**DATA TO PROCESS**
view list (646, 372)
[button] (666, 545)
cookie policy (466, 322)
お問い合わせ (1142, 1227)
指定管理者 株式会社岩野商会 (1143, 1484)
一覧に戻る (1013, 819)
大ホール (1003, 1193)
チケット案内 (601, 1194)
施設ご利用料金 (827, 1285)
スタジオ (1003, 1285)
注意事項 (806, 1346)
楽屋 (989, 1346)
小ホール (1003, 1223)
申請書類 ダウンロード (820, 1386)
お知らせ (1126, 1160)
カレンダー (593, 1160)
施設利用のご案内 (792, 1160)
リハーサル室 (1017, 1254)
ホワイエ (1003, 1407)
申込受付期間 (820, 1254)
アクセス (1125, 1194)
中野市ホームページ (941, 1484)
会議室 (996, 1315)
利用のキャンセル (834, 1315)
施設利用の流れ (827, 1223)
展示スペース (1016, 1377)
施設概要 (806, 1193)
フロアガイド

**SHORT PROBLEM**
Rewrite all of the records above as a numbered list, leaving out any blank lines.

**OUTPUT OF THE EXERCISE**
1. view list (646, 372)
2. [button] (666, 545)
3. cookie policy (466, 322)
4. お問い合わせ (1142, 1227)
5. 指定管理者 株式会社岩野商会 (1143, 1484)
6. 一覧に戻る (1013, 819)
7. 大ホール (1003, 1193)
8. チケット案内 (601, 1194)
9. 施設ご利用料金 (827, 1285)
10. スタジオ (1003, 1285)
11. 注意事項 (806, 1346)
12. 楽屋 (989, 1346)
13. 小ホール (1003, 1223)
14. 申請書類 ダウンロード (820, 1386)
15. お知らせ (1126, 1160)
16. カレンダー (593, 1160)
17. 施設利用のご案内 (792, 1160)
18. リハーサル室 (1017, 1254)
19. ホワイエ (1003, 1407)
20. 申込受付期間 (820, 1254)
21. アクセス (1125, 1194)
22. 中野市ホームページ (941, 1484)
23. 会議室 (996, 1315)
24. 利用のキャンセル (834, 1315)
25. 施設利用の流れ (827, 1223)
26. 展示スペース (1016, 1377)
27. 施設概要 (806, 1193)
28. フロアガイド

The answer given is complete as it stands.